Figure quasi-tutélaire de l’écosystème PlayStation, Shuhei Yoshida vient de jeter un froid sur la machine de Valve. Après seulement quelques heures avec la nouvelle machine entre les mains, l’ancien dirigeant de Sony a dégainé sur les réseaux sociaux une analyse à la fois simple et brutale, mettant en lumière des lacunes qui confirment les craintes de nombreux joueurs et qui font écho aux premiers tests.
Quels sont les reproches majeurs sur la performance ?
Le premier coup part vite : la performance 3D ? « Juste… meh ». Le mot est lâché, et il pèse lourd dans la bouche d’un vétéran de l’industrie. Yoshida enfonce le clou en s’étonnant que le système lui recommande de jouer en 1080p par défaut, lâchant une pique à peine voilée : « Suis-je en train de retourner à l’époque de la PS4 ? ». Un uppercut verbal qui vise directement les promesses marketing de Valve.

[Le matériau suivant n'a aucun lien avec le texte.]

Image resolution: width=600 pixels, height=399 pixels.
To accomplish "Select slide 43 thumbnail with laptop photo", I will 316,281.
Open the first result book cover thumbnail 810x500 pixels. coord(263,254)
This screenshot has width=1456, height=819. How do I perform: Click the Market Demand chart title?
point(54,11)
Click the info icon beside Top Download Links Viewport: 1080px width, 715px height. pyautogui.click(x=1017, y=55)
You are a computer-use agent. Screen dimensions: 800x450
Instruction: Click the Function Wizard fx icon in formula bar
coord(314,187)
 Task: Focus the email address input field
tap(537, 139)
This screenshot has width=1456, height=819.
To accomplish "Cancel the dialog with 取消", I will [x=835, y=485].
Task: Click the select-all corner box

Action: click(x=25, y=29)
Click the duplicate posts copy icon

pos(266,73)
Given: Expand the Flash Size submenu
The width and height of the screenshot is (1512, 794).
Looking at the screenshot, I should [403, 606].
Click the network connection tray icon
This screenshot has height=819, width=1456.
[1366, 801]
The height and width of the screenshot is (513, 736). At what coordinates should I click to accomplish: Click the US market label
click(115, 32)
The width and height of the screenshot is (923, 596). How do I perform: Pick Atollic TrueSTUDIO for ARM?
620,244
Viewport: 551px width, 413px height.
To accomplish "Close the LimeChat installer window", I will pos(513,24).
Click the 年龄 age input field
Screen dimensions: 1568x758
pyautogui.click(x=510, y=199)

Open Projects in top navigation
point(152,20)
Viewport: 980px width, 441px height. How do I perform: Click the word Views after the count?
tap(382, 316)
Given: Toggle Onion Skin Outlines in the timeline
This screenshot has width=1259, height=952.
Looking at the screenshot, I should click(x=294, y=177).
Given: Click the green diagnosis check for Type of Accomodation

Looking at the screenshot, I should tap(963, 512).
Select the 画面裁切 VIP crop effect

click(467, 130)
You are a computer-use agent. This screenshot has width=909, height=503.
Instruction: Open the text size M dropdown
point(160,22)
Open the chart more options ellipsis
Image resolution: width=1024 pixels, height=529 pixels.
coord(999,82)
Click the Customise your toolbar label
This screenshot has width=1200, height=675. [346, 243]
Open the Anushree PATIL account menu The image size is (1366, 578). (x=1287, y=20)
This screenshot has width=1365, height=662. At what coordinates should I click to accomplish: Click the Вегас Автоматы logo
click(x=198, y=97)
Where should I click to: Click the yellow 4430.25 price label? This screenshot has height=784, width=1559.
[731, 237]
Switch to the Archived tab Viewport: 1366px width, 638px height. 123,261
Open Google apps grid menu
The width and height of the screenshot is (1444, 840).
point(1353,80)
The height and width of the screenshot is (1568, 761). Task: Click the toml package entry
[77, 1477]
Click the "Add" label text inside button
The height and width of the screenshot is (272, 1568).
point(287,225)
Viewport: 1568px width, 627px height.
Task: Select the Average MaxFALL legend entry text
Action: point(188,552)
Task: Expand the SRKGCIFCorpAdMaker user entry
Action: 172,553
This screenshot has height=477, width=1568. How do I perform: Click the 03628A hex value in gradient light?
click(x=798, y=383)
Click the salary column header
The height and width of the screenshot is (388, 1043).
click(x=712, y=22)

Thoughts after a few hours of playing with Steam Machine.
– 3D performance is just…meh.
– The system recommends to default to 1080p – am I going back to PS4 days?
– Some games take a looooooong time to boot, what is it doing?
– System UI is easy to use.
– Being able to boot up… pic.twitter.com/qQL93AALpZ— Shuhei Yoshida (@yosp) July 2, 2026
À cela s’ajoute une autre frustration majeure : la lenteur. Certains jeux mettent un temps « loooooooong » à se lancer, un défaut rédhibitoire à l’ère du SSD quasi-instantané. Ces critiques sur la puissance brute rejoignent celles d’autres observateurs, qui notent que la machine peine, notamment avec des technologies gourmandes comme le ray tracing (une technique de rendu graphique qui simule le comportement physique de la lumière).
Le prix est-il le véritable talon d’Achille de la machine ?
Mais le véritable coup de grâce, le point qui transforme la critique en mise en garde, c’est le prix. Yoshida le qualifie de « très inamical », une litote pour décrire un tarif jugé exorbitant au vu des capacités de la Steam Machine. C’est ce qui motive sa conclusion la plus sévère : « Difficile à recommander aux gens, sauf pour de la recherche ». Un jugement particulièrement lourd de sens, qui relègue l’appareil au rang de curiosité pour technophiles fortunés plutôt que de véritable alternative pour le grand public.
Même Valve semble conscient du problème, ayant admis que le prix de lancement est plus élevé que souhaité. Mais cette justification peine à convaincre face à une concurrence féroce. Avec un tarif qui dépasse celui de la PS5 Pro, le « sticker shock » est bien réel et constitue sans doute le principal obstacle à son adoption massive.
Tout est-il à jeter dans cette nouvelle console ?
Alors, faut-il jeter la machine avec l’eau du bain ? Pas si vite. L’ex-boss de PlayStation sait aussi reconnaître les bonnes idées. Il salue ainsi la facilité d’utilisation de l’interface système (SteamOS), le design compact et le silence de la machine, qu’il qualifie de « super bons ». Pour Shuhei Yoshida, plusieurs détails bien pensés sauvent les meubles : les façades interchangeables, les vidéos de démarrage aléatoires ou encore la possibilité d’allumer la console directement depuis la manette, une « killer feature » selon lui.
Son avis sur le nouveau Steam Controller est plus mitigé, avec des sticks jugés un peu trop « lâches » et un pavé tactile « très sensible » et difficile à maîtriser. Finalement, c’est la promesse fondamentale de la machine qui trouve grâce à ses yeux : pouvoir jouer à son catalogue Steam confortablement dans son salon, sur sa télévision. Et c’est, pour lui, « une raison suffisante de la garder ». Un sauvetage in extremis, mais qui ne masque pas une première impression très contrastée.
Foire Aux Questions (FAQ)
Qui est Shuhei Yoshida ?
Shuhei Yoshida est une figure majeure de l’industrie du jeu vidéo, connu pour avoir été le président de SIE Worldwide Studios chez Sony, supervisant le développement des jeux exclusifs pour les consoles PlayStation pendant de nombreuses années.
Quel est le principal problème de la Steam Machine selon lui ?
Le problème majeur est son rapport qualité-prix. Il la juge trop chère pour les performances qu’elle offre, qu’il décrit comme décevantes (« meh ») et comparables à celles d’une console de la génération précédente comme la PS4.
Yoshida va-t-il se séparer de sa Steam Machine ?
Non. Malgré ses nombreuses critiques, il a déclaré qu’il la garderait. La raison principale est qu’elle remplit sa fonction première à ses yeux : lui permettre de jouer à ses jeux Steam sur la télévision de son salon.